夏休み中のことになりますが、日韓子ども交流30周年記念事業で韓国横城(フェンソン)郡を八頭町の子供10名と訪問して、韓国の子供たちと交流しました。八頭町の子供たちにとっては、韓国文化や韓国語に触れる貴重な機会となりました。交流に向けて事前研修を重ねましたが、あいさつや自己紹介を韓国語で言ったり交流会で歌う歌を韓国語で歌ったりするのはなかなか難しかったようです。交流が始まり韓国の子供たちと過ごす中で、みるみるコミュニケーションをとることができるようになりました。

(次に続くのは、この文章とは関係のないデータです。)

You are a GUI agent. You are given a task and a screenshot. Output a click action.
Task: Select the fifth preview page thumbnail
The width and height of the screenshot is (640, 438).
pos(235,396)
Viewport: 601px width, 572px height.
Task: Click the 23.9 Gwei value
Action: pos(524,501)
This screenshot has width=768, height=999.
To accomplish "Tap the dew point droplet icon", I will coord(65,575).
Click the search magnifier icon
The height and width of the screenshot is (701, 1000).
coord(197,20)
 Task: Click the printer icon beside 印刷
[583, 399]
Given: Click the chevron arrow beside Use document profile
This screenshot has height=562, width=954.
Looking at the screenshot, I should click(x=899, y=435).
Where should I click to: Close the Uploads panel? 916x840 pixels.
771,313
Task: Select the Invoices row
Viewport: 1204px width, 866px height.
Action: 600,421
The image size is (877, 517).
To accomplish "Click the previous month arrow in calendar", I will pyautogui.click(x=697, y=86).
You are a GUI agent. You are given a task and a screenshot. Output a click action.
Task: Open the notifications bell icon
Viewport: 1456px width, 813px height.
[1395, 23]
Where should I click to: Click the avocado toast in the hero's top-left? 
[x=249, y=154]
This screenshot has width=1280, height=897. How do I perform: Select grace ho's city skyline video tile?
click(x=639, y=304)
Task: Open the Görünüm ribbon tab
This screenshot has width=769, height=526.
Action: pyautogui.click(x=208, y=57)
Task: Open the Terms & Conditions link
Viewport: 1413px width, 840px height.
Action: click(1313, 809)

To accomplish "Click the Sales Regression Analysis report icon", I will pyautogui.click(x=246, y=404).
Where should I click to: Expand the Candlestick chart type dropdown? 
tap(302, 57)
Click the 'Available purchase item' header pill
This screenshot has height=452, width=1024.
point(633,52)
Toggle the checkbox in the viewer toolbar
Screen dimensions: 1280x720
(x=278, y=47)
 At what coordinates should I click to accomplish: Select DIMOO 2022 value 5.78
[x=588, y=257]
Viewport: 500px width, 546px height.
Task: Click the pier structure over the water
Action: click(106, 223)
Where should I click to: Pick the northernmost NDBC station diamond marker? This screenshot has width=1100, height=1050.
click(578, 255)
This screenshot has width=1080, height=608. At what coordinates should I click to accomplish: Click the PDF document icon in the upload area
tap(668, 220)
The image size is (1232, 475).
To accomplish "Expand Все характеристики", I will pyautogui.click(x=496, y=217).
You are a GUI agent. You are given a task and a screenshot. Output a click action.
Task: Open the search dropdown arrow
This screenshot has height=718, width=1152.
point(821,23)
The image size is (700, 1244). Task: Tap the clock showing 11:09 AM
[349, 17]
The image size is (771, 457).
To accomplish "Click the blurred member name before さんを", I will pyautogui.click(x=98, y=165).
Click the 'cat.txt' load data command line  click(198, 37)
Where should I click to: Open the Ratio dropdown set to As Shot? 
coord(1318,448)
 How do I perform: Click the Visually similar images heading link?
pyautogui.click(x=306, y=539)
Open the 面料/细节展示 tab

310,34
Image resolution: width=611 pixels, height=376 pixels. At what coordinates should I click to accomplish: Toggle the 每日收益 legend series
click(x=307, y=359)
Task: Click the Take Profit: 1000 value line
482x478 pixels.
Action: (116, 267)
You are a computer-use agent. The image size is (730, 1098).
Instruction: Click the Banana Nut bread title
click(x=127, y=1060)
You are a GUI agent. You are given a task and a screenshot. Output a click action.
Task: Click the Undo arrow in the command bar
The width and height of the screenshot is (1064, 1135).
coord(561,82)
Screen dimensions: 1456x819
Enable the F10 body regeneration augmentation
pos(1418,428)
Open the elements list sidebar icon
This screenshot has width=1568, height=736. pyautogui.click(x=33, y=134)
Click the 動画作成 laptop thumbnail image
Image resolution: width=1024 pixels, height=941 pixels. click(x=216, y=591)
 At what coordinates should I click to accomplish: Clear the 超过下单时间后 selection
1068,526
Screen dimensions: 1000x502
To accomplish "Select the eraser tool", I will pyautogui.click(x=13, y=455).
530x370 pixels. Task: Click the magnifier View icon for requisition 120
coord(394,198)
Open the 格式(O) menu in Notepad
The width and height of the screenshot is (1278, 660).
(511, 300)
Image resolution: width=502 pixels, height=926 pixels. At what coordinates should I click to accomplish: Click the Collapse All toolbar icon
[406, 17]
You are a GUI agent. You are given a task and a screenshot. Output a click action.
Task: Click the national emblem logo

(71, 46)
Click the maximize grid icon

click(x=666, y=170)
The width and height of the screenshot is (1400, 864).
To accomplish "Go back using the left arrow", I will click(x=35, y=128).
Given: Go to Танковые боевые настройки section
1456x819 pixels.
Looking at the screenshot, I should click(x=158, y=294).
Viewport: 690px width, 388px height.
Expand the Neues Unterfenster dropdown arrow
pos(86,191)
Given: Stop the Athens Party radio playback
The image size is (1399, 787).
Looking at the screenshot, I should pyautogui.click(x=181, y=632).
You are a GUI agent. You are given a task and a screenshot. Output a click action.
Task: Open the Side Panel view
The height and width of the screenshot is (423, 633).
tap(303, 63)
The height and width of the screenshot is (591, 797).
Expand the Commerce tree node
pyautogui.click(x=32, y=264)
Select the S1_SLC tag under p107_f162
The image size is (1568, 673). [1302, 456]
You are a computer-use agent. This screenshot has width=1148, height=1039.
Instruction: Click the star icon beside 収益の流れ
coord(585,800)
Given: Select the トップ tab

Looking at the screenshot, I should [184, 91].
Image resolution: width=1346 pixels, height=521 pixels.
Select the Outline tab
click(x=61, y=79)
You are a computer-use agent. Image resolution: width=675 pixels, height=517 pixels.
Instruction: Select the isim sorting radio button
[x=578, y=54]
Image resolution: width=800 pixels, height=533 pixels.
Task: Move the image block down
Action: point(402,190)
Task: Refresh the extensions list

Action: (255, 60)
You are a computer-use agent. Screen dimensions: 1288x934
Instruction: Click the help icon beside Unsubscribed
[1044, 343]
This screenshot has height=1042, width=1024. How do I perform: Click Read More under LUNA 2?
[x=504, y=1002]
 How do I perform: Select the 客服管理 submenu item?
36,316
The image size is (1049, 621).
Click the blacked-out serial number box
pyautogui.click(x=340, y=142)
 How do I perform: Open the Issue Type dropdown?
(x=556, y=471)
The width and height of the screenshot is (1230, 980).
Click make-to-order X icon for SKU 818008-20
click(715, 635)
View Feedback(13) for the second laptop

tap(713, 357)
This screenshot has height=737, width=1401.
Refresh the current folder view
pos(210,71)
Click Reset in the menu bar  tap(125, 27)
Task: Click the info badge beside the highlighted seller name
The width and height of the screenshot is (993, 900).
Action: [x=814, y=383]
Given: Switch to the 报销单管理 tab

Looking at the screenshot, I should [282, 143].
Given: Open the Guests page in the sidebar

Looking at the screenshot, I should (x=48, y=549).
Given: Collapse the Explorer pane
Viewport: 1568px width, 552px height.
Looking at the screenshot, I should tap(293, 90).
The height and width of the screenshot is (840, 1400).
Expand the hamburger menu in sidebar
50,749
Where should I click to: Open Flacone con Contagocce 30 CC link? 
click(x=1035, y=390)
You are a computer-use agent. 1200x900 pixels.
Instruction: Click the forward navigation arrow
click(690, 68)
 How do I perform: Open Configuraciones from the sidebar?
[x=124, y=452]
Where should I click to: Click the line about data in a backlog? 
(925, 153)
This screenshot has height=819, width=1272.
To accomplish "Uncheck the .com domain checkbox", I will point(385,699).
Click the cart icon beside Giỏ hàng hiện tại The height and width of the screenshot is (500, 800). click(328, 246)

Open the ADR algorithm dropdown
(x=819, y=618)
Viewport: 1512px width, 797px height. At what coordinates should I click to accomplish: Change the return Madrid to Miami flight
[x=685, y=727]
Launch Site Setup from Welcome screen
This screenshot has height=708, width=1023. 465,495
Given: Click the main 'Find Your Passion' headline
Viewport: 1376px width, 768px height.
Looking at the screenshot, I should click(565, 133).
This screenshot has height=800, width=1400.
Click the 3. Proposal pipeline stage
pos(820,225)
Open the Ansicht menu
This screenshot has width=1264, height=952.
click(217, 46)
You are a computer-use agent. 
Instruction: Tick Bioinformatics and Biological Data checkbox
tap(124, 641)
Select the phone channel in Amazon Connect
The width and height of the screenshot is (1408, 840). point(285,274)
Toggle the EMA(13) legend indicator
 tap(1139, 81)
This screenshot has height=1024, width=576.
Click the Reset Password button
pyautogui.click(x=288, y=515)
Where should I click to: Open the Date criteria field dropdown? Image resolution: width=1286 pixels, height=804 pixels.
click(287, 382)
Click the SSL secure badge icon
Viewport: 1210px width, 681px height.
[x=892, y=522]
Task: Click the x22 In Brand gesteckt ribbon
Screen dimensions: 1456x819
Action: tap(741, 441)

覚えたての韓国語でしっかりとあいさつや会話ができたこと、韓国語で交流事業合唱曲「半月」を途中詰まりながらも一生懸命歌うことができました。活動を通じて、しっかりと心と心が通い合う真の交流になりました。交流が始まるまでの私の心配は、杞憂に過ぎませんでした。この交流で改めて考えたことは、「子供を信じ切る」ことの大切さです。また、この交流の歴史も八頭町と横城郡が互いを信じ合ってきたからこそ、30年間もの長きに渡り続いているのだと思いました。
信ずることと考えること
信ずるということは責任をとるということ、間違えることも当然あるが、責任をとるということ。~ 一部省略 ~ 「考える」は「(か)んかえる」=「身をもって相手と交わる」ということ。対象を観察するということだけではなく、相手と付き合うということ、相手の身になってみる。想像する。そう考えると「信ずる」ということと「考える」ということが近くなってくる。
文芸評論家 小林秀雄 昭和49年講演「信ずることと考えること」より
「育児は育自」、子供を育てるということは同時に自分自身も育ててくれるもの。いろいろ大変なこともありますが、子供と一緒にもっともっと自分磨きができたらいいですね。